Key factors to the program’s success are publishers and key publishing professionals, whose book donations allow Lambda Literary to reach more students. One such publishing professional is David Gale, the Vice President and Editorial Director of Simon & Schuster Books for Young Readers Authors. Many young adult fans would consider his job a dream job: working with bestselling authors like Tim Federle and Gary Paulsen. Gale also works with Laurent Linn, author of LGBTQ Writers in Schools’ favorite, Draw the Line. Gale believes so strongly in the book and Writer in School’s mission to bring visibility and acceptance to LGBTQ writers that he donates copies of Linn’s books to the program, as well as attending school visits to witness the impact that Draw the Line has on students and teachers.
What drew you to Laurent Linn’s novel Draw the Line?

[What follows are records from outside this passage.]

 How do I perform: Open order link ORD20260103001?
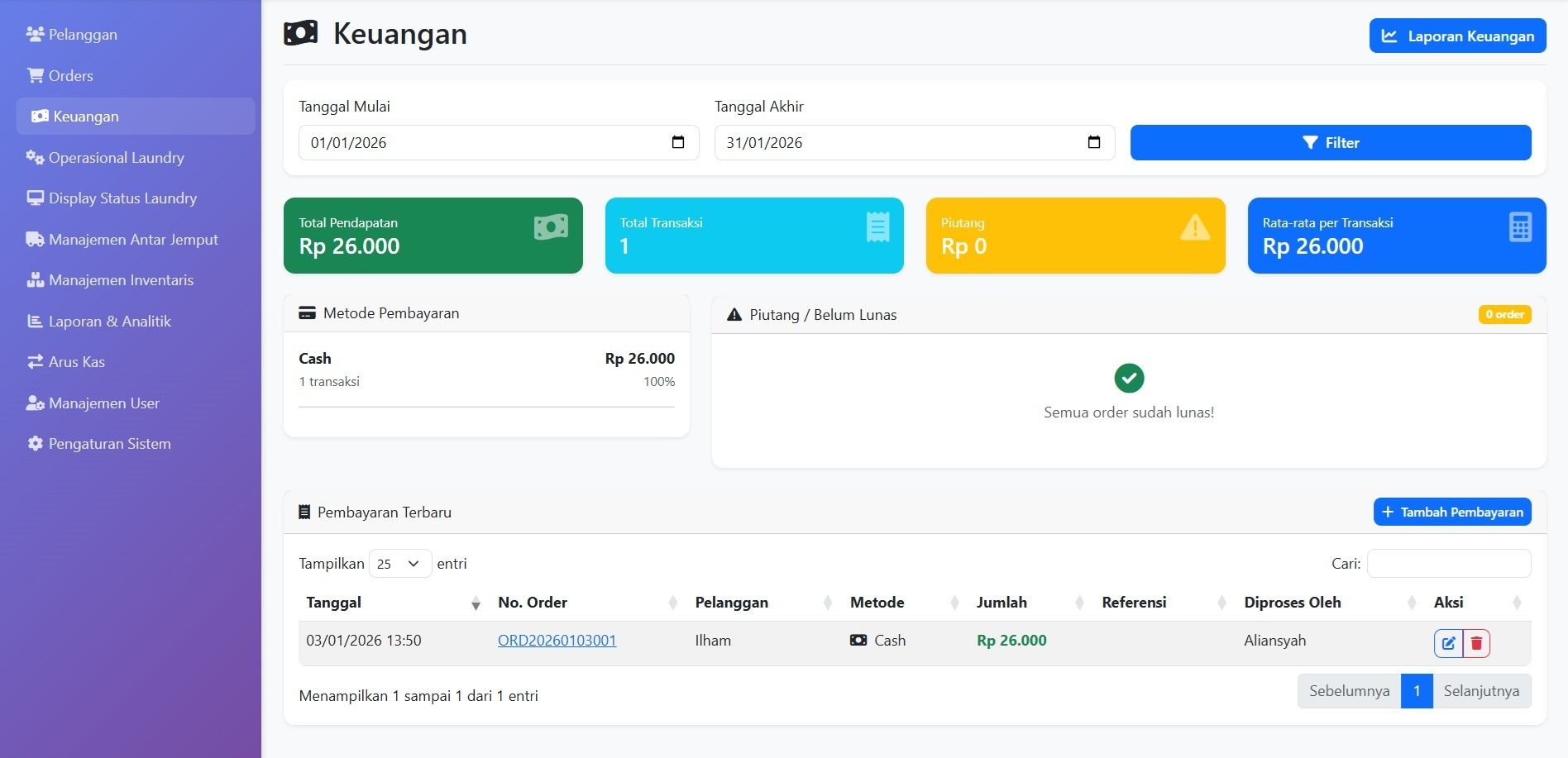557,641
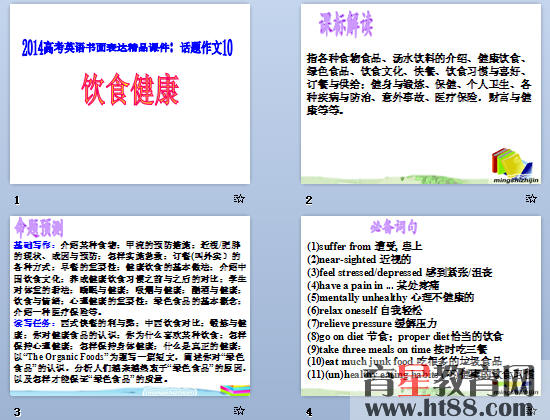Click the animation star icon below slide 1
The width and height of the screenshot is (550, 420).
pos(239,199)
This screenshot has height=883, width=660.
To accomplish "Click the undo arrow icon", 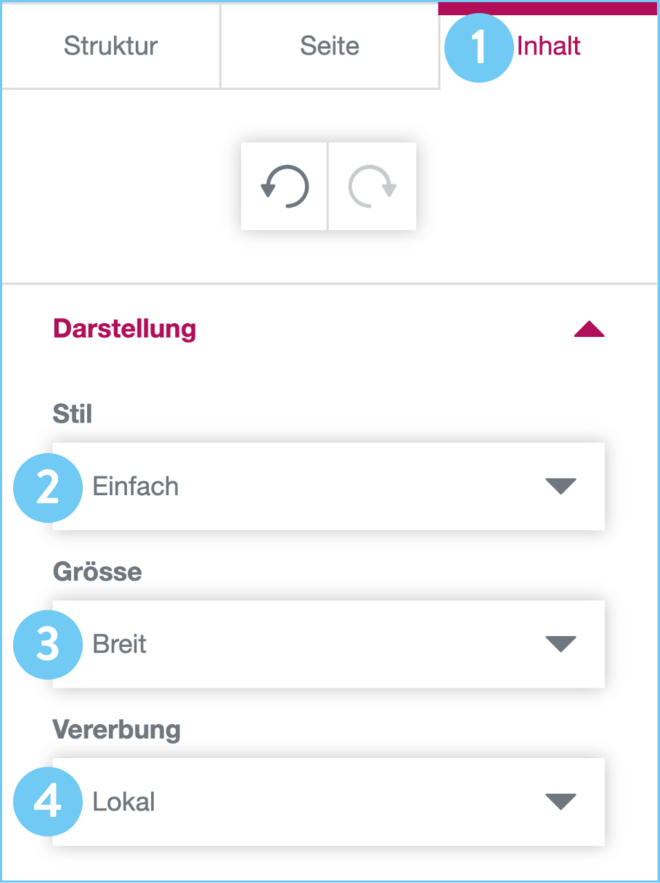I will (x=284, y=187).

A lot! The story itself is distinctive in that is not the usual coming out tale: Yes, Adrian is out only to his closest two friends, but he is trying to live his whole life under the radar—wearing gray, and hiding his artistic talent, his love of superheroes, and his sexuality. It is only when he witnesses a gay bashing that he realizes that he has to act, and he uses his superpower–his creativity–to make the difference. The book is funny, and touching, and empowering. And it asks kids to think about what their superpower is. But the book’s format is also distinctive. Like Adrian, Laurent is an artist (in fact, he is art director here, at Simon & Schuster Books for Young Readers) and he includes 90 pages of art—Adrian’s sketches—in this book.
Why do think Draw the Line is important to students?
First, bullying is such a common problem that kids face, and through an engaging story, Laurent explores ways to combat bullying by using your own—non-violent–strengths. Second, Draw the Line looks at who we are and how we are perceived. Those two things often are very different, and if we realize that, maybe our lives can be somewhat easier. Third, teens will find characters like themselves, or people they know, among the diverse group Laurent has created here. And finally, so many teens find themselves turning to drawing as a way of dealing with their emotions, and I think that reading about Adrian can give this some validity.
You’ve attended school visits with Laurent. What impressed you the most about these visits?
I was overwhelmed at how engaged the students were with Draw the Line. Their insight in discussing the book, and the ways that they related this story to their own lives was incredibly memorable. It was apparent that so many kids found something they needed in this book, and seeing their joy was incredibly rewarding.